We’ll be taking a look at the latest information as it becomes available through the day. All times stamps reflect the U.S. East Coast. 

Adobe Lowers Spending Estimate for Thanksgiving (12:01 a.m.) 

E-commerce spending by U.S. consumers on Thanksgiving Day will probably climb to a record -- but sales may not be as strong as initially expected.

Consumers were on track to spend $5.1 billion to $5.4 billion online Thursday, according to an estimate from the Adobe Digital Economy Index. The top end of the estimate was lowered from a previous estimate of as much as $5.9 billion. 

“What we’ve seen this afternoon is that we’re on a trajectory in which the Thanksgiving Day total will be closer to the lower half of our originally proposed range,” Taylor Schreiner, director at Adobe Digital Insights, said in a statement. “This can be attributed to consumers spreading out their spending across November, which has shown up in more $3 billion online shopping days thus far.”

Small Businesses Face Staffing Hurdles (12:01 a.m.)

Small businesses are feeling “pretty optimistic” about the holiday season, said John Waldmann, chief executive officer of Homebase, a software company that helps small businesses manage their teams. But challenges still loom, particularly in regards to staffing, he said in a recent interview.

About 35% of small business owners said they are looking to hire at least one seasonal team member. This means that some companies will be understaffed, some will be short on experience, and some will suffer from both problems, Waldmann said. He said that more than 60% of small businesses reported they’ll be paying workers more this year, compared with 2020. 

Staffing shortages could mean a less-pleasant experience for shoppers. “Consumers, be patient and be kind,” he said. 

Homebase recently surveyed 400 small business owners and 2,000 employees about their outlook for the holidays. 

Macy’s CEO Talks Store Traffic, Staffing (12:01 a.m.)

Macy’s CEO Jeff Gennette said he doesn’t see Black Friday foot traffic bouncing back to pre-pandemic levels this year, adding that traffic at stores remains below what it was in 2019. More of those who go in are actually making a purchase, however. 

Like the rest of the industry, staffing has been a challenge. 

“We’ve got some stores in great shape and some stores that are really lean,” Gennette said in an interview last week.
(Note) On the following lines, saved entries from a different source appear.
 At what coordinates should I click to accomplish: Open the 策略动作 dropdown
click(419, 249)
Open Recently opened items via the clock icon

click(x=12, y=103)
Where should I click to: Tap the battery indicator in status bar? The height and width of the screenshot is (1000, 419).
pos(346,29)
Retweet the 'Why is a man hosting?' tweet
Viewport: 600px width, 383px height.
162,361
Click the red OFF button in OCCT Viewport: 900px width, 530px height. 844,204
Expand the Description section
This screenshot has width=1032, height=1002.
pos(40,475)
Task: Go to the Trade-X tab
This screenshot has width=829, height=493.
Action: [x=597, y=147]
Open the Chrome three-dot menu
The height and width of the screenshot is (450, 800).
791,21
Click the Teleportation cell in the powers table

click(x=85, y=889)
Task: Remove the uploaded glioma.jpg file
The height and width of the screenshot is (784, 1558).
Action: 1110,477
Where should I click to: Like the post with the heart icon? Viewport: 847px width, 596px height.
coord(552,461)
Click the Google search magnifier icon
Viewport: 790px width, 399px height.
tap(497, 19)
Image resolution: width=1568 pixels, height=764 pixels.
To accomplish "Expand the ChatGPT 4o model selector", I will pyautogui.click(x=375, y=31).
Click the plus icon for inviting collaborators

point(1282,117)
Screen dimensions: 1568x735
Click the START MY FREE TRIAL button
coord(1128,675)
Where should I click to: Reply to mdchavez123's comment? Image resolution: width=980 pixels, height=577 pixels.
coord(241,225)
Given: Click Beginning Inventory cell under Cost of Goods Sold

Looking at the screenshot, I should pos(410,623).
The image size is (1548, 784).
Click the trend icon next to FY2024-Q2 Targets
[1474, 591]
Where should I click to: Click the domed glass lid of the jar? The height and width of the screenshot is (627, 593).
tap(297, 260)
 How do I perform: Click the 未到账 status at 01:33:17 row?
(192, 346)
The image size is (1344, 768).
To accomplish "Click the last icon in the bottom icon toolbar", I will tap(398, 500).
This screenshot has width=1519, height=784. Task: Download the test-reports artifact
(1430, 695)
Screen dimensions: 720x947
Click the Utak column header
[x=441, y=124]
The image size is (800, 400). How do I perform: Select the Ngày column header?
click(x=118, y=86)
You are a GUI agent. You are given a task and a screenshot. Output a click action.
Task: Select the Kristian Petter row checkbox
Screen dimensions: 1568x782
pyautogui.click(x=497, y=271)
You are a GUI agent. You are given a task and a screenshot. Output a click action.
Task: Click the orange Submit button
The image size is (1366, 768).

The department-store chain said earlier this month it would raise the minimum wage to $15 an hour by May. Because of seasonal challenges, that pay boost has already gone into effect in more than 100 stores for the Christmas hiring season.

Hiring has improved,“but we still have some gaps and open jobs,” he said. “We’re mitigating that by offering spot bonuses or premium pay for weekends. We’re offering our colleagues opportunity for overtime and working six days.”